━━ Provided passage
The Mysterious Fate of Naomi's Daughter
Female Child Hull: 1667-?
In my previous blog post on my seventh great grandmother
Naomi Hull, I noted that Naomi gave birth to an illegitmate child in her
twenties around 1667. She was sentenced to be whipped for fornication, and her
child was taken away from her. The community of Dover bribed a man named John
Church to raise the child and “keep her till she be 20 years old”. On October
3, 1667, Church was granted sixty acres of land if he would take the child with
the promise of ten more acres when the girl reached her majority.
So what happened to this child, who would be my seventh-great-aunt?
The child was only identified as “Naemys child”, so we don’t
even know her name. There is no further mention of the child in the records. However,
there are some hints and clues that paint a possible picture of the child’s
fate.
━━━━
━━ Dataset content
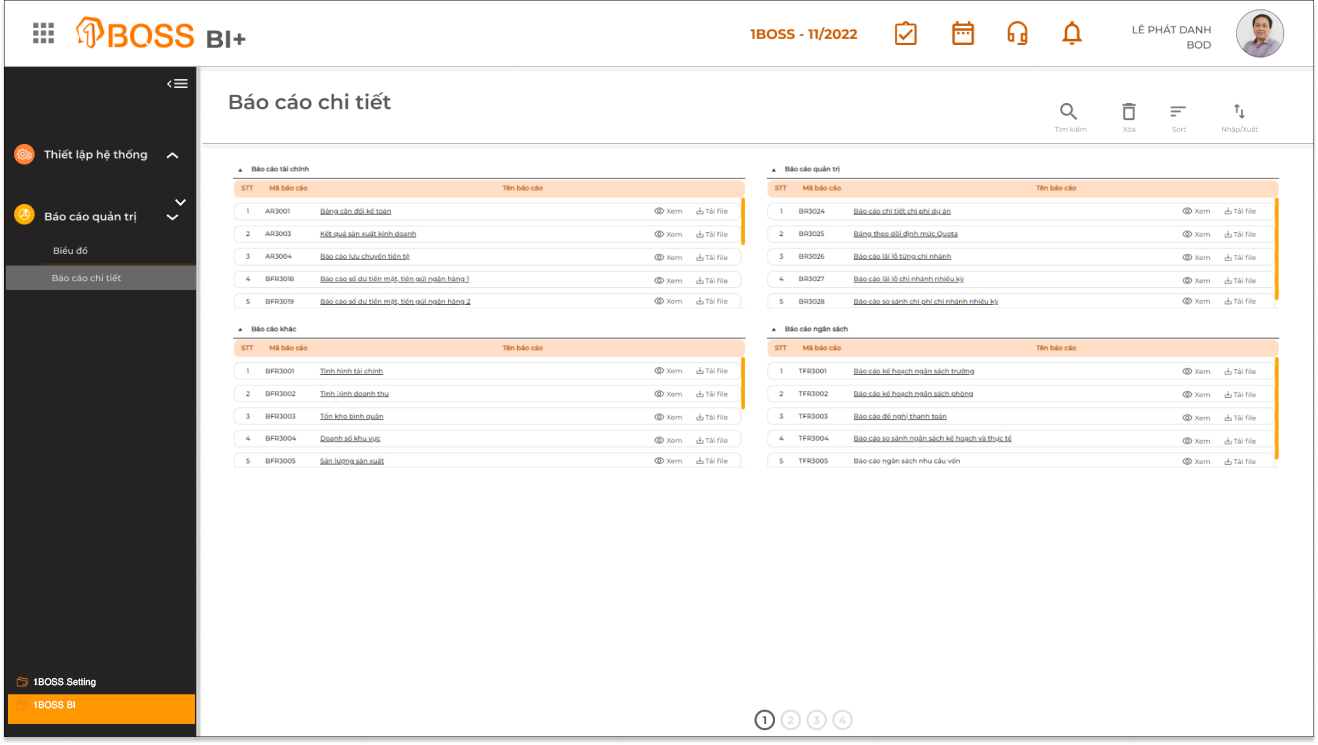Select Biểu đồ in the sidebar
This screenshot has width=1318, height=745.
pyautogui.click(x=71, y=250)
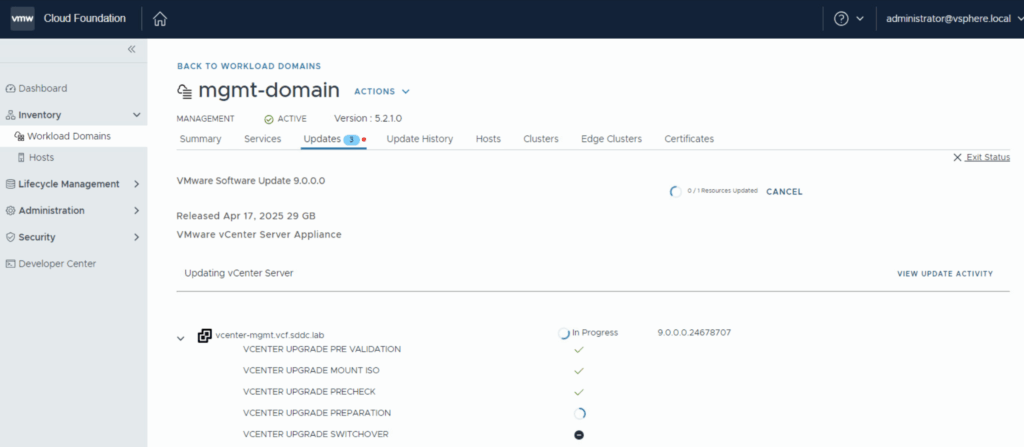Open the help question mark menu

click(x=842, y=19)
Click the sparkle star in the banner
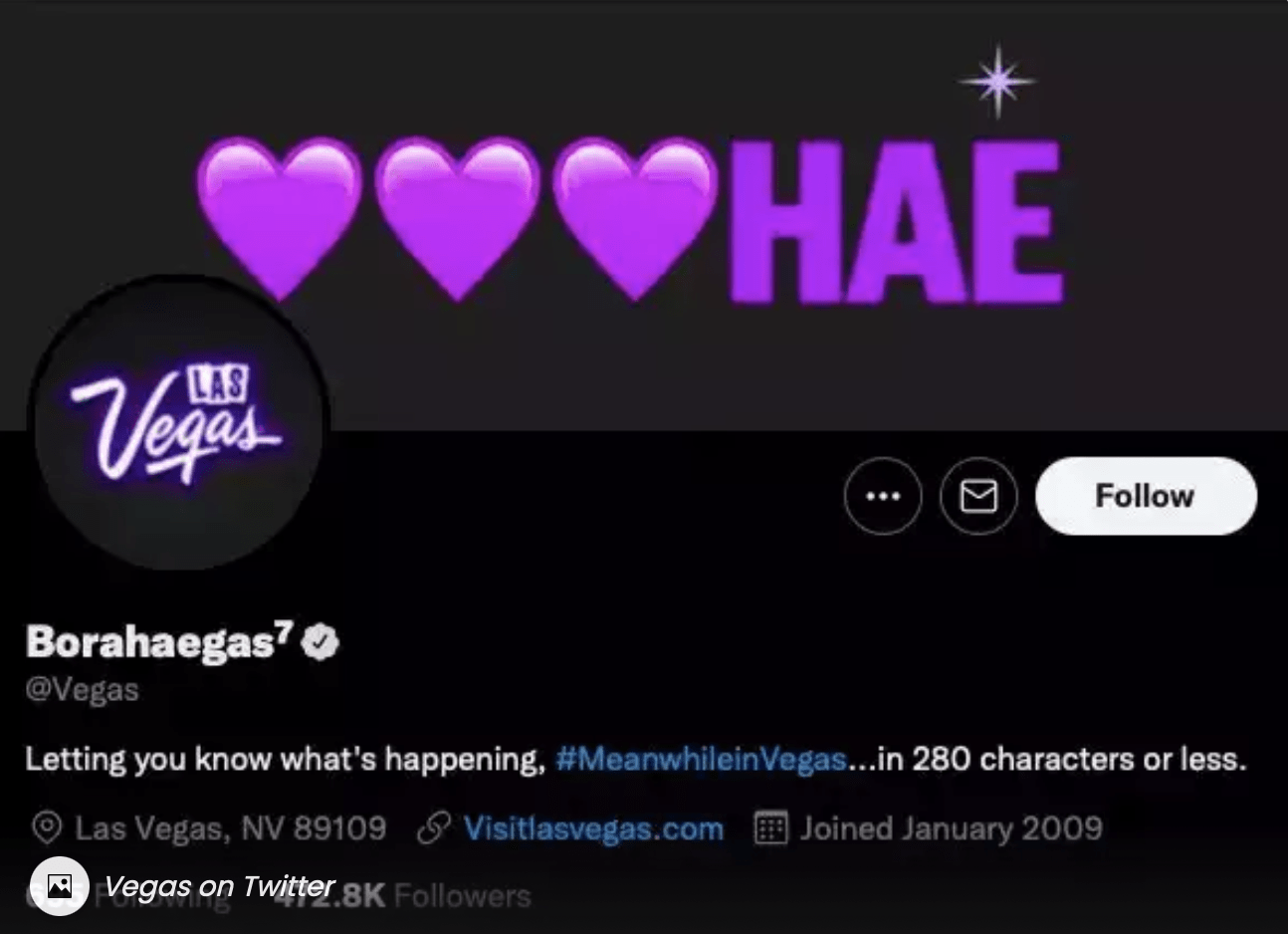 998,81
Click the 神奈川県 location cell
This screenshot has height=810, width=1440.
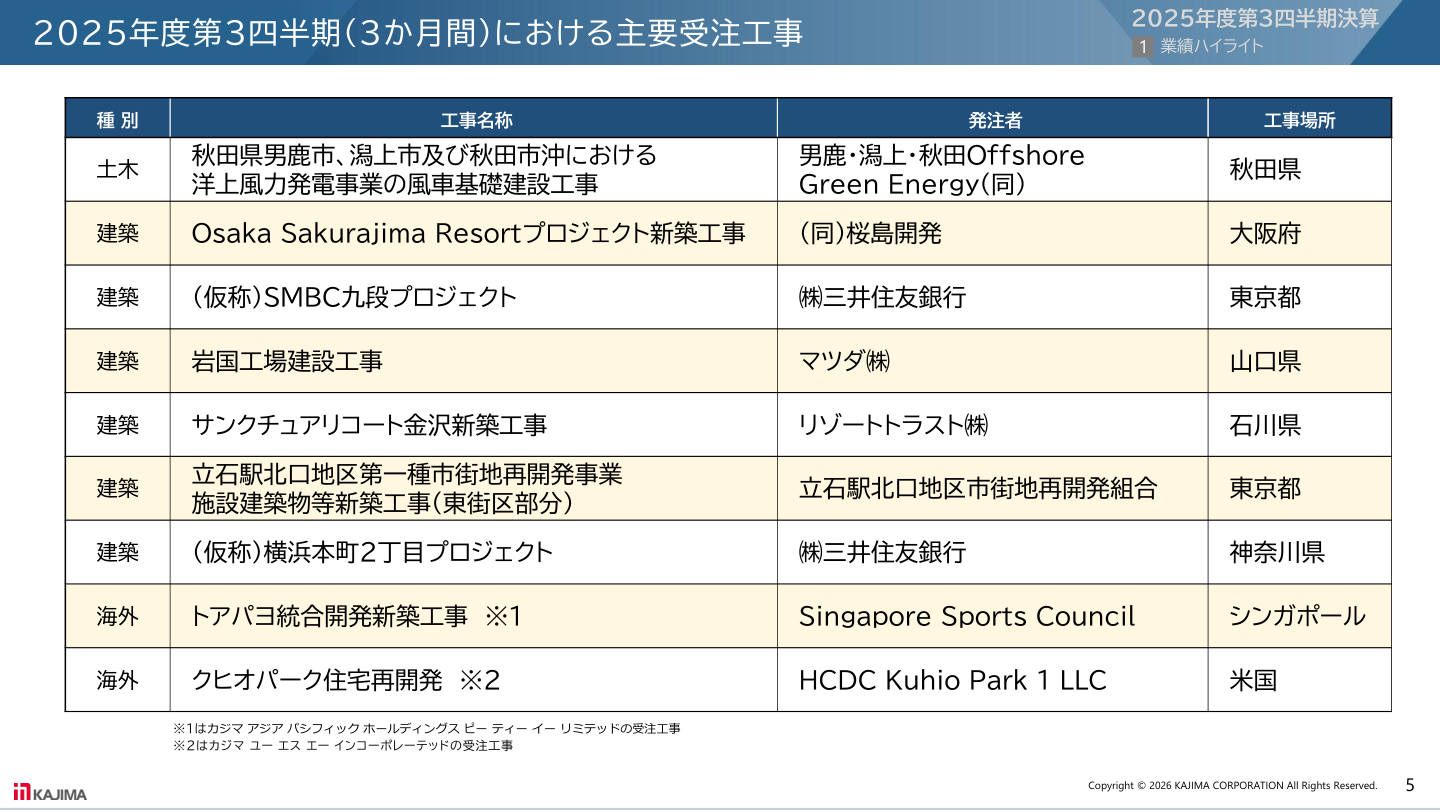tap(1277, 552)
━━━━
* _Problems and tasks_:
A: From the blog post about Naomi Hull's daughter, print the passage starting with "The Mysterious Fate" and going on through "be my seventh-great-aunt?".
B: Turn the lines of the records, starting with the line with "Click the 神奈川県 location cell" and going on through the end of the records, into a numbered list with blank lines left out. Include only these lines, and leave the pictures out of the answer.

* _Solutions for each task_:
A:
The Mysterious Fate of Naomi's Daughter
Female Child Hull: 1667-?
In my previous blog post on my seventh great grandmother
Naomi Hull, I noted that Naomi gave birth to an illegitmate child in her
twenties around 1667. She was sentenced to be whipped for fornication, and her
child was taken away from her. The community of Dover bribed a man named John
Church to raise the child and “keep her till she be 20 years old”. On October
3, 1667, Church was granted sixty acres of land if he would take the child with
the promise of ten more acres when the girl reached her majority.
So what happened to this child, who would be my seventh-great-aunt?

B:
1. Click the 神奈川県 location cell
2. This screenshot has height=810, width=1440.
3. tap(1277, 552)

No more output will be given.